*Exercise input*.

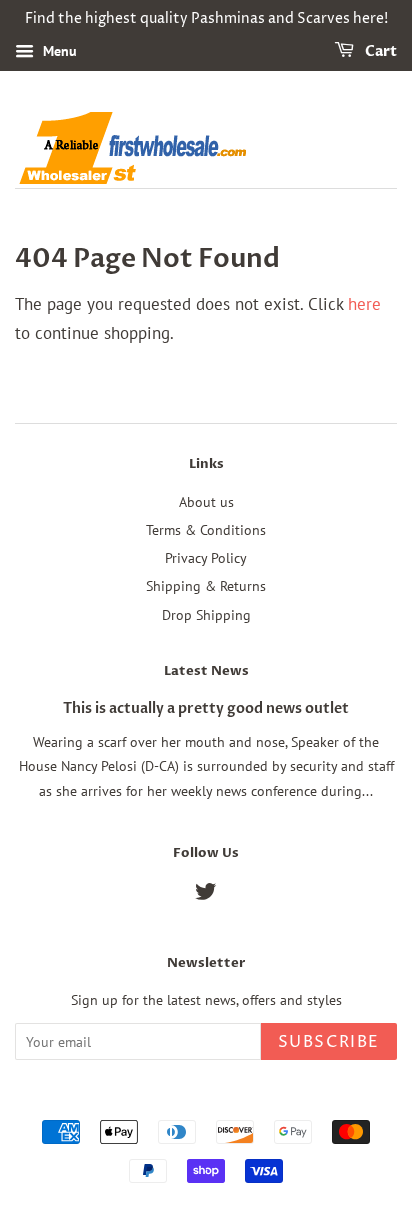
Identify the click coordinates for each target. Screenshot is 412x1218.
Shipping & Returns (206, 585)
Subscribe (329, 1042)
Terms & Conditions (206, 529)
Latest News (206, 671)
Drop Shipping (206, 614)
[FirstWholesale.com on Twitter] (206, 894)
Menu (58, 51)
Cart (379, 51)
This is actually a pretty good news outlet (206, 708)
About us (206, 501)
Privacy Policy (206, 557)
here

*What to produce*. Repeat the full set of records exactly, and output no pictures.

*Exercise response*.
Identify the click coordinates for each target. Screenshot is 412x1218.
Shipping & Returns (206, 585)
Subscribe (329, 1042)
Terms & Conditions (206, 529)
Latest News (206, 671)
Drop Shipping (206, 614)
[FirstWholesale.com on Twitter] (206, 894)
Menu (58, 51)
Cart (379, 51)
This is actually a pretty good news outlet (206, 708)
About us (206, 501)
Privacy Policy (206, 557)
here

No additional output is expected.